Mas nós acreditamos em Adão e Eva, e sabemos que eles pecaram. Está escrito na Bíblia, Deus revelou isso aos homens. E quando eles pecaram, Deus, por castigo transmitiu a toda a humanidade aquela marca do pecado. Não de um pecado atual, nós não nascemos pecadores no sentido de já termos um pecado atual nosso a pagar. É uma privação da visão de Deus, uma privação da graça. Todos os homens nascem sem alguma coisa, e essa alguma coisa é necessária para que o homem, no seu estado de natureza decaída, porque somos filhos de Adão e Eva, pecadores, então já não temos mais aqueles dons preternaturais que nos elevavam a não pecar mais, a não morrer, a não sofrer, a não ter dor, todos nós então nascemos com essa privação da graça.
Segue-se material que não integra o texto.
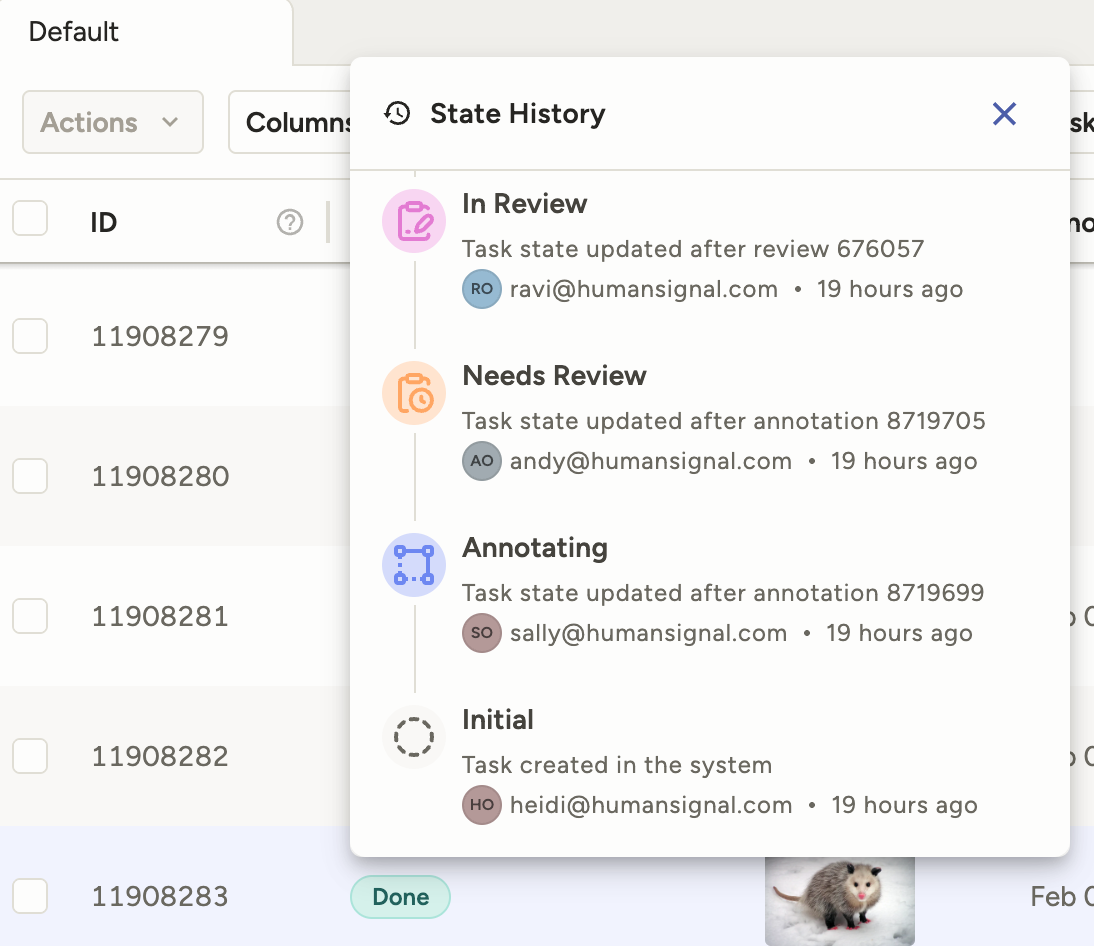Screen dimensions: 1094x946
Task: Switch to the Default tab
Action: click(x=73, y=31)
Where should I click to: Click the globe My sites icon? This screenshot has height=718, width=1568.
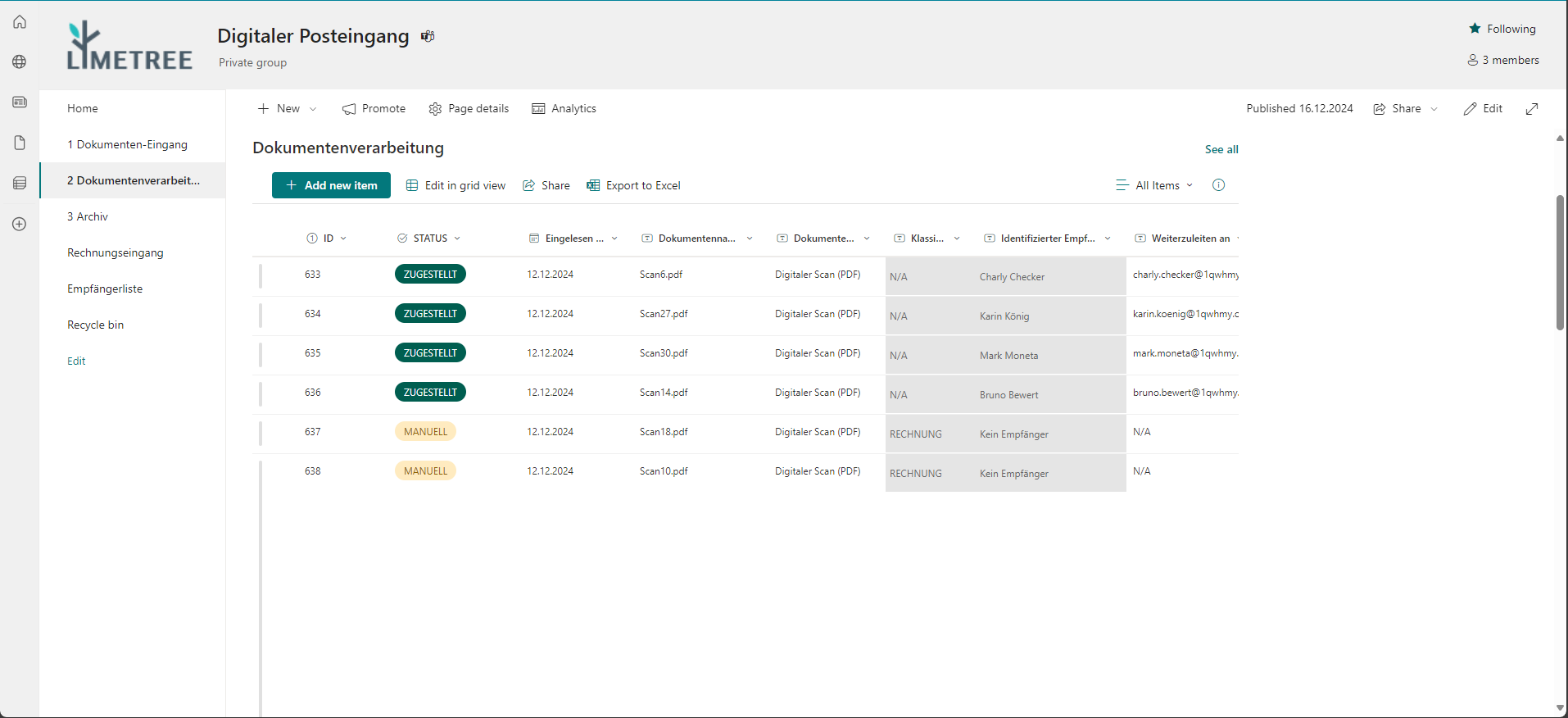(x=20, y=61)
E essa privação da graça nos inclina a pecar. Então a criancinha chega na idade da razão, quando ela tem a noção exata de que se ela fizer aquele ato ela vai estar ofendendo a Deus – a criança chega aos seis…, sete… anos nessa compreensão – “não é apenas papai e mamãe que eu vou estar desobedecendo, é Deus. E isso me leva pro inferno, se eu fizer”, e ela faz assim mesmo, cometeu o seu primeiro pecado. É por isso que na educação das criancinhas é absolutamente necessário levar as crianças a treinar a obediência, a treinar a veracidade, a não aceitar que uma criança minta, não aceitar que ela desobedeça ou que ela seja egoísta com seus irmãozinhos e tudo mais que vocês conhecem, para que , chegando na idade da razão ela possa dizer “sim” a Deus e “não” ao pecado.
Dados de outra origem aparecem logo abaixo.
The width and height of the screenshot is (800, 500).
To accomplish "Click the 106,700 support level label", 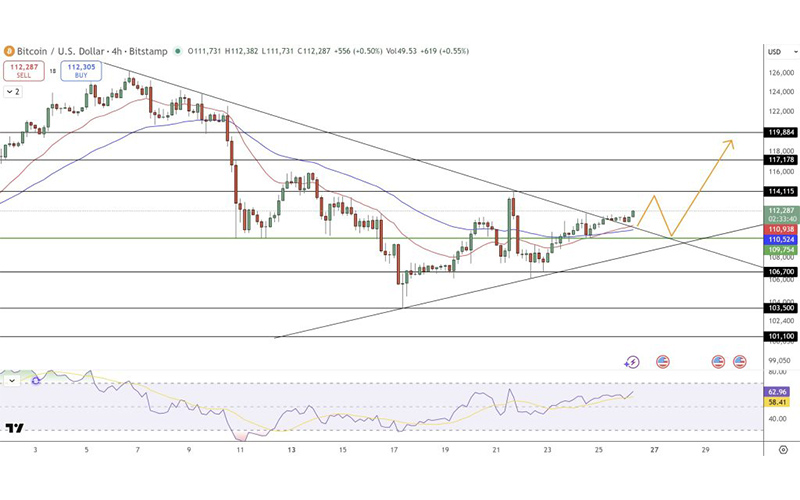I will [x=780, y=272].
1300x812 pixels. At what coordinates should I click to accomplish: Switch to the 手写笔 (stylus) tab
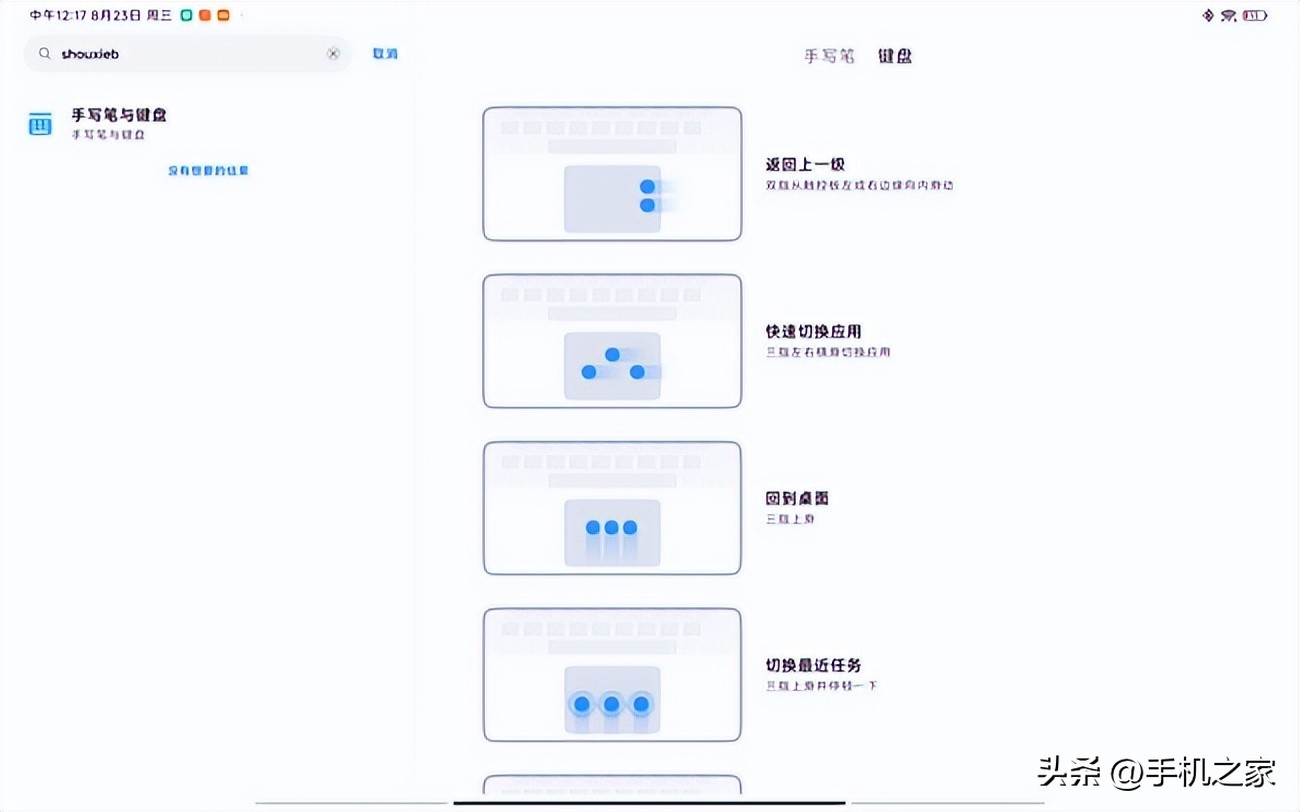click(x=828, y=56)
aprendendo nos primeiros anos de vida

É muito importante que o primeiro ato da criança seja um ato de virtude, porque ela aprendeu, ela foi aprendendo nos primeiros anos de vida, ela foi aprendendo e formando o seu caráter nos seus primeiros aninhos da vida. Os pais não podem perder tempo na correção dos seus filhos. Nasceu, já tem que ser corrigido porque nasceu na natureza decaída. Então ele já nasce tendo que ser corrigido. Alguma coisa tem ali no olhar dele que já não é tão inocente quanto a gente acha porque a natureza dele vai em um caminho de perda do controle da razão sobre os seus sentimentos. É claro que a criança recém-nascida ainda não manifestou nada disso, mas é muito cedo que a criança manifesta, muito cedo a criança começa a fazer as suas birrinhas, e essa birrinha já tem que ser corrigida. Os pais precisam orientar os filhos: aqui quem manda são os pais e não a criança. E a criança tem que aprender que tem certas regras na vida desde muito cedo. E vai fazer chorando ou não chorando. Não tenham medo do choro da criança, é uma forma de ela reagir, de ela impor a sua vontade, e os pais não podem ter medo disso, ao contrário, tem que dar um sorriso e ordenar a coisa direito, segundo o bem daquela criança que é a vontade do pai e da mãe. Tudo isso é marca do pecado original na alma das criancinhas. É preciso que nos primeiros anos a criança já vá sendo formada porque aos quatro…, cinco anos ela já está preparada para fazer seu primeiro ato de virtude sobrenatural ou seu primeiro pecado. Qual será o desejo dos pais católicos que seja o primeiro ato de seus filhos? É claro que vai ser a virtude. Então trabalhem nesses primeiros anos de vida porque não é assim: “depois a gente vai ver o que que ele vai ser”. Não! É agora que é preciso formar essas crianças, no início da infância dos seus filhos.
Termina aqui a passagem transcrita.